UK savers in their 50s are facing a significantly lower sum in their pension pots due to the pressures of the coronavirus pandemic.
Research by Legal & General Retail Retirement found that many people aged 50-59 decreased their pension savings by £175 ($226, €191), on average, during the lockdown months.
The sum, for many who contribute to a workplace defined contribution (DC) scheme, is the equivalent to opting out entirely.
The risk is that if they do not make payments again, they face losing as much as £100,000 when reaching age 75.
Legal & General provided a case study.
A 50-year-old earning the average UK wage of £30,566 a year, with a pension pot of £61,000 would be £98,680 worse off by the age of 75 if they never saved into their workplace pension again.
By opting out of payments, they would be left with a pension pot over a third smaller at £170,617, compared to the £269,297 they would amass if they maintained their regular monthly contributions.
This assumes that the individual continues to work full time up until their retirement age.
There will be losses to pension pots even if the scheme member stops contributions for a limited time, this ranges from around £2,000 if they don’t pay in for six months to nearly £8,500 if they stop for three years.
Securing a comfortable retirement
Chris Knight, chief executive of Legal & General Retail Retirement, said: “The pandemic has thrown millions of people’s retirement plans off course and has inevitably forced many of those struggling to make ends meet to opt-out of their workplace pension.

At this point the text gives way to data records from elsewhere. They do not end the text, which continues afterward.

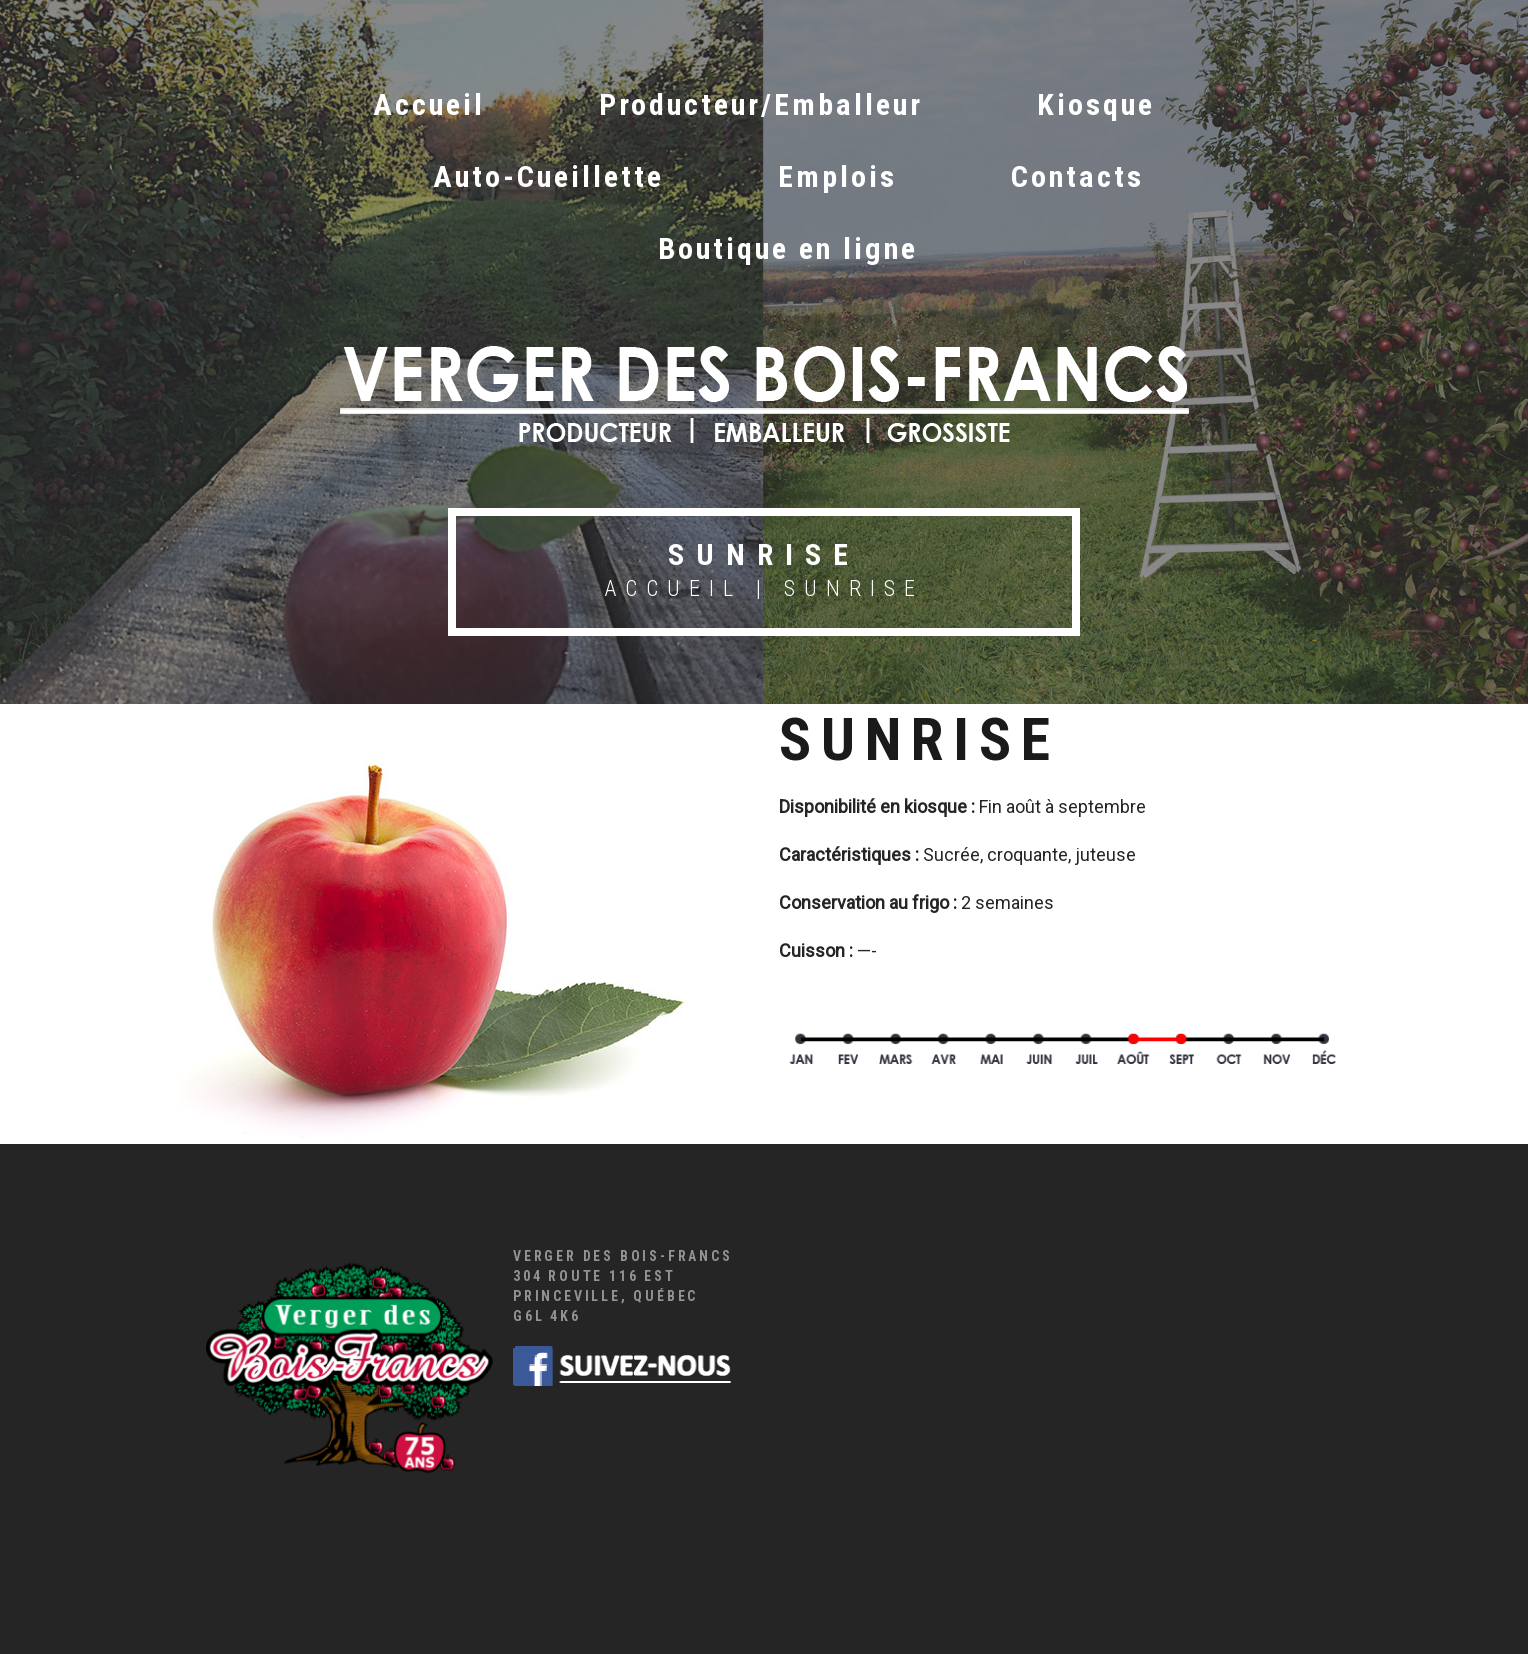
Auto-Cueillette (548, 176)
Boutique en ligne (788, 248)
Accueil (429, 104)
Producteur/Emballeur (761, 104)
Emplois (837, 176)
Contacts (1077, 176)
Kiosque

“For those in their fifties, stopping contributions now can have a big impact on their savings and ability to retire as planned. From our own research, we already know that that 1.5 million workers aged over 50 will delay their retirement as a direct result of the covid-19 pandemic, with workers who had been furloughed or taken a pay cut during the pandemic most likely to delay retirement.
“These are of course challenging times, but while it may be hard to look past current difficulties, it is important not to lose sight of the long-term benefits of saving into a pension to secure a comfortable retirement.
“Despite current circumstances proving challenging, we would urge those who have already saved something for retirement to maintain their contributions. Pausing them may be tempting, however people should explore every possible alternative before considering this.
“For those who have already taken the difficult choice to opt-out, our projections highlight how vital it is to prioritise enrolling back into the scheme as soon as they are able to do so, to limit the losses to their retirement fund.”